So, when I was out looking at the harlequin duck last week, I found a few banded birds at Point Douglas. It's not the first time, last winter I got video of a banded trumpeter swan. I sent the band info along to the Bird Banding Lab and it turned out the bird was from Iowa. I saw the above swan with a neck band and noticed that it had a different code and sent that along to the lab. I'm still waiting to see where this bird came from. But notice how the band is moving up and down the swan's neck. Above, the bird is just taking its head out of the water and the band has slid towards the head.
Here that same swan is preening and you can see that the band has moved back down. These types of bands are used on swans and geese to track individuals and where they are going. There's no way you'd be able to do id that particular swan with just a leg band (even if they are out of the water). Those metal bands on the legs are too tiny to read. But the bright plastic neck bands are easy to spot and read with a scope or binoculars. Because of the reintroduction program with trumpeter swans, it's not out of the ordinary to see one here and there.
It is, however, unusual to see bands on a Canada goose these days. You used to see it all the time with the Canada goose reintroduction in the 1980s but by now it's an understatement to say that the geese are well established so it's not so common. But what really struck me about this goose was how tight the neck band appeared. I took this photo the same day, during the same time period as I did the trumpeter swan. The goose's band did not move like the swan's neck band did. It did not look comfortable at all. At first, I thought that maybe this was a fluke that maybe I caught this bird at a bad angle, but all my photos look the same, the band looks tight and does not move no matter what position the goose was in.
Then, earlier this week, this story appeared in the Duluth paper about a Canada goose that had Ice build up on its neck band. If you follow the link, you can see photos--the ice is about the size of a dinner plate. It has a happy ending, rescuers were able to get the goose and remove the ice and the collar but it has me questioning neck bands used for Canada geese.

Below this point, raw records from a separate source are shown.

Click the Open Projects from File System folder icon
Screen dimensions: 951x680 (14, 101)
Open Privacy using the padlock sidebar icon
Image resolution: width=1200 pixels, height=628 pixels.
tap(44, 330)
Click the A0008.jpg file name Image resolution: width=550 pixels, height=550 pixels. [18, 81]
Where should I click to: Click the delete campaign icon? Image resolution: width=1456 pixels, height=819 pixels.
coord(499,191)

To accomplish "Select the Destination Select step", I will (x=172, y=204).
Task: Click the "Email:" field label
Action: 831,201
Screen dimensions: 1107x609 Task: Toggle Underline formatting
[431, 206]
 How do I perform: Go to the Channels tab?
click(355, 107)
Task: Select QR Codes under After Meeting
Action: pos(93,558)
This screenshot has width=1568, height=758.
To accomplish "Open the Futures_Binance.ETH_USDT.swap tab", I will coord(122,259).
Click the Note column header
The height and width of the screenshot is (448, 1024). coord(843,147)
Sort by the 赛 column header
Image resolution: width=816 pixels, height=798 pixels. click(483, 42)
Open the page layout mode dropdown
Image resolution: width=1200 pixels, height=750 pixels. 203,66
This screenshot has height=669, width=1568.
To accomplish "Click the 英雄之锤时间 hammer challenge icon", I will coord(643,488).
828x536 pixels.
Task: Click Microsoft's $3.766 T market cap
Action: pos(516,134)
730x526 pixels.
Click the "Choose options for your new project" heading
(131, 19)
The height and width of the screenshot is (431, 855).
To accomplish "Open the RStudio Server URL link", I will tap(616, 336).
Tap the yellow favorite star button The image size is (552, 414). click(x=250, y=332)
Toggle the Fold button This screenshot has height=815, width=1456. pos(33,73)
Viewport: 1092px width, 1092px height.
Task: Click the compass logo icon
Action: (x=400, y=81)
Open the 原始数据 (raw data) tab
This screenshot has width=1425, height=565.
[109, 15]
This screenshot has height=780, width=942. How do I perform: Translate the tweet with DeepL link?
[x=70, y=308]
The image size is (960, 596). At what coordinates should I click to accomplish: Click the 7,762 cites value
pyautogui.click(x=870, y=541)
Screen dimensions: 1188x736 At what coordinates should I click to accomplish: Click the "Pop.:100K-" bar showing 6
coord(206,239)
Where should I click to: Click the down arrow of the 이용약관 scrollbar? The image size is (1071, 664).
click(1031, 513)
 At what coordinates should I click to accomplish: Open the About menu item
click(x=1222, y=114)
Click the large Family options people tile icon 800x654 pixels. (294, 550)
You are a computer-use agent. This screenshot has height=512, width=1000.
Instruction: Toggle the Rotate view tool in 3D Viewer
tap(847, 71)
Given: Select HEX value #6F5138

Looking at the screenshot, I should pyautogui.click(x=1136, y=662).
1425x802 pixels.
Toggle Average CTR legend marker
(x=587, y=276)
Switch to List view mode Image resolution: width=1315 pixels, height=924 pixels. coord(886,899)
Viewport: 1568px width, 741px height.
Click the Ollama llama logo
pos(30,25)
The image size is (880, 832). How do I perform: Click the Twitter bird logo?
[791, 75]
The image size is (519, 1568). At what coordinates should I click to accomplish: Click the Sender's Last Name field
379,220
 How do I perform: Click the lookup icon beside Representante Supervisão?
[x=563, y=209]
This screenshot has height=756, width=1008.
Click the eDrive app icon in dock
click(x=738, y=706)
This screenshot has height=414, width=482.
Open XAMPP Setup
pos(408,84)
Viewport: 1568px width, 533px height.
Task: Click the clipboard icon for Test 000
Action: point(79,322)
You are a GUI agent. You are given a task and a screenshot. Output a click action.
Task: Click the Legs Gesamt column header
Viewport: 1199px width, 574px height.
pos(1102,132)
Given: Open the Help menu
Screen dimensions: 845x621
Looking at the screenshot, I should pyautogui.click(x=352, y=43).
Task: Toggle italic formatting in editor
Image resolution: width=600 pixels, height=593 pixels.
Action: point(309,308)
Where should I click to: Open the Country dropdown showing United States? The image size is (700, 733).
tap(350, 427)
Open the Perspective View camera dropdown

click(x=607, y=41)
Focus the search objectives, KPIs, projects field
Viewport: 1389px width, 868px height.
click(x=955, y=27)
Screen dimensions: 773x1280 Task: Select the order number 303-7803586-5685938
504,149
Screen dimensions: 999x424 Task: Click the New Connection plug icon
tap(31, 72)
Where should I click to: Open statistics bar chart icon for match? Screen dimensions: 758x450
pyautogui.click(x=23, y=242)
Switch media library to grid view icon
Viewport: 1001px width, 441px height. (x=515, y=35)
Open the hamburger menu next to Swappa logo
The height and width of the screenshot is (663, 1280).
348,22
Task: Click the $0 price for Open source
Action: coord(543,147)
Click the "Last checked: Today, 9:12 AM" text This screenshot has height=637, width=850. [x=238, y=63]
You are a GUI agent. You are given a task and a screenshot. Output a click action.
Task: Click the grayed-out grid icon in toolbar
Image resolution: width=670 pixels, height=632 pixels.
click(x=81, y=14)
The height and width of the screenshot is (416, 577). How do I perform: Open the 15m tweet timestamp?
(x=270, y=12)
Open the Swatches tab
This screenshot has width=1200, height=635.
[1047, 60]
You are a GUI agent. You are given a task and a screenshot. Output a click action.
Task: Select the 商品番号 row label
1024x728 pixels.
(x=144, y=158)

I have to say, I'm a bander, and I see the value of neck bands--I truly do. But I think we need to rethink how neck collars are designed for some species. Even if the Canada goose in my photos is fine and the BBL backs it up with research and studies that say those collars look bad but are comfortable and fine for the geese--it's not a good advertising for banding. If someone knows nothing about banding saw that, they'd have a hard time seeing the value of banding and that it's not harmful for the banded birds.